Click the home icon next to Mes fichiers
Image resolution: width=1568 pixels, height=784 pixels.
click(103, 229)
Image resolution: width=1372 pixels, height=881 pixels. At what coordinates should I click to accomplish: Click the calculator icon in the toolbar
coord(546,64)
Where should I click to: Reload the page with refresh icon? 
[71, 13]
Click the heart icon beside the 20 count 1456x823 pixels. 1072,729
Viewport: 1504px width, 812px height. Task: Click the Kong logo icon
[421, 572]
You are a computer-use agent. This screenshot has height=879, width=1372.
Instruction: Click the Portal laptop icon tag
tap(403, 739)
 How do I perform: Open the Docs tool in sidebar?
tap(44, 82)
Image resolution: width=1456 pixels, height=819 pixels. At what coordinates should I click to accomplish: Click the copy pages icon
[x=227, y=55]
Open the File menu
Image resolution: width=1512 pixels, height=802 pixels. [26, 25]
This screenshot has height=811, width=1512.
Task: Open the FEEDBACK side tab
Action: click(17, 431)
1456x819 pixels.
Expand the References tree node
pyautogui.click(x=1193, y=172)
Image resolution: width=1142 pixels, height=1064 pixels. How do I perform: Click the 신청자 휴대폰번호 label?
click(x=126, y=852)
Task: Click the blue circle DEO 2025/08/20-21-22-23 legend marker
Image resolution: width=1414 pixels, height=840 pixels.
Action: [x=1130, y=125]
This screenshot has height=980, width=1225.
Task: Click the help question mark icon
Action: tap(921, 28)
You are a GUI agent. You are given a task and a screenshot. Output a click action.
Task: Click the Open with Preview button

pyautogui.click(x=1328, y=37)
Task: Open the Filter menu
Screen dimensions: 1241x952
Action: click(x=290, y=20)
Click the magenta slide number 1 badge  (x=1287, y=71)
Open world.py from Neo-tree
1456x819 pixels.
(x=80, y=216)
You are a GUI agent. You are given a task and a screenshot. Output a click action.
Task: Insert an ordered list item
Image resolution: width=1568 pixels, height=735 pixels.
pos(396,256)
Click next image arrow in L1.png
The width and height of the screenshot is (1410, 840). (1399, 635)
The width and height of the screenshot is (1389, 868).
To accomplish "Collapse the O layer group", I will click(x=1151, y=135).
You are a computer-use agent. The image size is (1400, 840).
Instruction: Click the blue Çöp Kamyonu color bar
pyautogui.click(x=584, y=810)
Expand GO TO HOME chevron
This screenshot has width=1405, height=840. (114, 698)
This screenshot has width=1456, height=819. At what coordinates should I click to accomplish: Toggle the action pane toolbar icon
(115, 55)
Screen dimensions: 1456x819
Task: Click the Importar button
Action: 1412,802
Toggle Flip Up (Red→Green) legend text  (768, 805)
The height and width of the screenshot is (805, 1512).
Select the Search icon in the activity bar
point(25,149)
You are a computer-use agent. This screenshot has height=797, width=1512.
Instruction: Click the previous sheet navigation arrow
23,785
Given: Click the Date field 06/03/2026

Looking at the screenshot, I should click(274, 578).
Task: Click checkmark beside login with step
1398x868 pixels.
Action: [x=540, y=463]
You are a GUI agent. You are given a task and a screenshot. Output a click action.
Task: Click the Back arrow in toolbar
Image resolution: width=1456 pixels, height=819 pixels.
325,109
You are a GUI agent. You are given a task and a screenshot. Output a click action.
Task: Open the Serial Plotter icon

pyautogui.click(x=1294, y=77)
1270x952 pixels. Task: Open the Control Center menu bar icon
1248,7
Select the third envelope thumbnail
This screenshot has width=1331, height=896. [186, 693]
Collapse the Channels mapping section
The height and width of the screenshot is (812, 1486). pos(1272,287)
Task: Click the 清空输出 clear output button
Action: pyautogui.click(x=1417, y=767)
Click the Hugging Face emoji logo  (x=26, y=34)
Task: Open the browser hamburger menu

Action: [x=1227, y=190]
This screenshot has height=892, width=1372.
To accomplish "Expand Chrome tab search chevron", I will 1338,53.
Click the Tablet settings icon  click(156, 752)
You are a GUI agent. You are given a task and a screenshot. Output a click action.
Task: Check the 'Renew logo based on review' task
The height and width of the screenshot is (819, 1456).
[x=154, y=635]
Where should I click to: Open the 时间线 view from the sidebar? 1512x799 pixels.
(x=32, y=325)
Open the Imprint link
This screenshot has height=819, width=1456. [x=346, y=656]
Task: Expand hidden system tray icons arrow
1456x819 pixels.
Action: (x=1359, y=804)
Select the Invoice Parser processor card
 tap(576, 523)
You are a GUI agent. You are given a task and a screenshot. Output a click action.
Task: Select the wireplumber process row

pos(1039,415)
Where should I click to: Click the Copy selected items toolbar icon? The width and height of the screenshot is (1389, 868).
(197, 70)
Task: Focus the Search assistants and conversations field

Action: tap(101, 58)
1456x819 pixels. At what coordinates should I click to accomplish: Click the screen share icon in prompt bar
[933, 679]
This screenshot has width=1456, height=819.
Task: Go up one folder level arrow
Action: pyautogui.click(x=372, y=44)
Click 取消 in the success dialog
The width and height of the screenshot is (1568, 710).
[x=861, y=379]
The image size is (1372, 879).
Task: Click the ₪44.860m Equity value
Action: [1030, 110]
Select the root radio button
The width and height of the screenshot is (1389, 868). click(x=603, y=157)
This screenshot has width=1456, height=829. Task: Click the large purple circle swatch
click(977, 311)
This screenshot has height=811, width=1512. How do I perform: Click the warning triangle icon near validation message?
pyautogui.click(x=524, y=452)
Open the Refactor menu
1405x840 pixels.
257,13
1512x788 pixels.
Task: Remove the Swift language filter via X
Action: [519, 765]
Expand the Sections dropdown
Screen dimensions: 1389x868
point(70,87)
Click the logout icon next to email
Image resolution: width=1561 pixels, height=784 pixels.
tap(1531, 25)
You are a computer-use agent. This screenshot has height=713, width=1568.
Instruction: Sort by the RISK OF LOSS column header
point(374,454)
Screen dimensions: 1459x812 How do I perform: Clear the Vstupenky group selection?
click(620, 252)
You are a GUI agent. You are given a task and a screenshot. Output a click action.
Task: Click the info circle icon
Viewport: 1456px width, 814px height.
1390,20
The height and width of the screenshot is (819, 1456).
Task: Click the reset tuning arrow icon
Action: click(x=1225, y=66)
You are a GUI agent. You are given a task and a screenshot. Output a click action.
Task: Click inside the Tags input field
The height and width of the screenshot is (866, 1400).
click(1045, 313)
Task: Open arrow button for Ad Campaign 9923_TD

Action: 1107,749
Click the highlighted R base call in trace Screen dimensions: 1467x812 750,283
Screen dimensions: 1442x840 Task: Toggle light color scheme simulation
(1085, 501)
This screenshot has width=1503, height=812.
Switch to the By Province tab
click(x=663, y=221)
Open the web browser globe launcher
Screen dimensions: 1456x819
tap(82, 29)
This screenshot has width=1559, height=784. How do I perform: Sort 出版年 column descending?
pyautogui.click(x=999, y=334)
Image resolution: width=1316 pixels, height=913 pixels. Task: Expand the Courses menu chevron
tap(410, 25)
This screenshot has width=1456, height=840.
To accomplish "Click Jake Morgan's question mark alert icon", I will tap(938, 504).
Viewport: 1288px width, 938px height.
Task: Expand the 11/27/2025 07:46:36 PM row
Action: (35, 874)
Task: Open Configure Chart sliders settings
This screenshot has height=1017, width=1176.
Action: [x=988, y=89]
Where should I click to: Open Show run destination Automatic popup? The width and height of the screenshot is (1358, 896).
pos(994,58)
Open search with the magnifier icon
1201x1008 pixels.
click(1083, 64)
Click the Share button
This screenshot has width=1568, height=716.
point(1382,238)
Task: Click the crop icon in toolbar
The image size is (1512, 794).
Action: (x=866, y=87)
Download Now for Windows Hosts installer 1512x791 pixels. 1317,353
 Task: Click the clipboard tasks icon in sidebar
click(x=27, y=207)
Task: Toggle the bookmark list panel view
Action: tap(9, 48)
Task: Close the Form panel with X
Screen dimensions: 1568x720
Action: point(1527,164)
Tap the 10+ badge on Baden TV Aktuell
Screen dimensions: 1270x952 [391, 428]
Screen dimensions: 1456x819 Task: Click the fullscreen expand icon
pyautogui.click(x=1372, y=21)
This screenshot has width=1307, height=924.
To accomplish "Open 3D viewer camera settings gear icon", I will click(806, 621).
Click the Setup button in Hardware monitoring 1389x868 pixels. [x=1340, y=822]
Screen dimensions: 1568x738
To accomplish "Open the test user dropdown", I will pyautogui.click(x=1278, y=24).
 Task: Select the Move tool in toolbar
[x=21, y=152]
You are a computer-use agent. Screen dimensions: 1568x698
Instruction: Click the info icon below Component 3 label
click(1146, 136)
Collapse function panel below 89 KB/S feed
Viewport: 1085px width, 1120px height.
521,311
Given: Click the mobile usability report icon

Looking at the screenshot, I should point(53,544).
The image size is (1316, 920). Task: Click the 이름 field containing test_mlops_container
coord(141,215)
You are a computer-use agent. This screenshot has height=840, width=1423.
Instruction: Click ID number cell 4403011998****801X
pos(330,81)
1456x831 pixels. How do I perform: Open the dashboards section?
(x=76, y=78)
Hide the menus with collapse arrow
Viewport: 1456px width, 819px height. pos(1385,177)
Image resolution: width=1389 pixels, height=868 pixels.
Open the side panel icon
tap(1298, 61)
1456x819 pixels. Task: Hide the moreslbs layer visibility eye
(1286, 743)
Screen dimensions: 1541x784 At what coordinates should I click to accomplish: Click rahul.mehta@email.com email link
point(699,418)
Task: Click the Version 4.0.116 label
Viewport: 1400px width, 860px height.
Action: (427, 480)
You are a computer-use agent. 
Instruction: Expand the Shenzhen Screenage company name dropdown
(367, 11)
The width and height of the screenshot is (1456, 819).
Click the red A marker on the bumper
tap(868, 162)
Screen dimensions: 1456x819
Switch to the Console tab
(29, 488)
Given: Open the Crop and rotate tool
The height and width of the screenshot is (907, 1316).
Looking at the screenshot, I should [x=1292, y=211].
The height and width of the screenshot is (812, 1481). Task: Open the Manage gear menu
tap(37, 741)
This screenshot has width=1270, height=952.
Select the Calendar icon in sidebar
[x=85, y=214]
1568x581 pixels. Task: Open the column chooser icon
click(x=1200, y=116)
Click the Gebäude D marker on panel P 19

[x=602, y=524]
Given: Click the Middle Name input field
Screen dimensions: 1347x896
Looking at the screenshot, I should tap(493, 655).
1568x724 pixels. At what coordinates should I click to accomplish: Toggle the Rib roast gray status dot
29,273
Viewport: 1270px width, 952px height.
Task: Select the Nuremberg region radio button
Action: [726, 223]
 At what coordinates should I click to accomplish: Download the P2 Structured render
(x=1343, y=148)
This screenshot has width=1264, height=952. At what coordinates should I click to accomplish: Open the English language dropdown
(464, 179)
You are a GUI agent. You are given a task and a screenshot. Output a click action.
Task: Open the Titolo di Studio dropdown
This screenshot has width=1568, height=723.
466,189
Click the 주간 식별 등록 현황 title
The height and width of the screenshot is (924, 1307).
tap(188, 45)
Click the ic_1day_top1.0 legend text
........
» **Your instructions**
The answer must consist of every line from the entries that holds the string "computer".

» **Your solution**
You are a computer-use agent. This screenshot has height=879, width=1372.
You are a computer-use agent. The image size is (1400, 840).
You are a computer-use agent. This screenshot has height=797, width=1512.
You are a computer-use agent. This screenshot has height=713, width=1568.
You are a computer-use agent. Screen dimensions: 1568x698
You are a computer-use agent. This screenshot has height=840, width=1423.
You are a computer-use agent. 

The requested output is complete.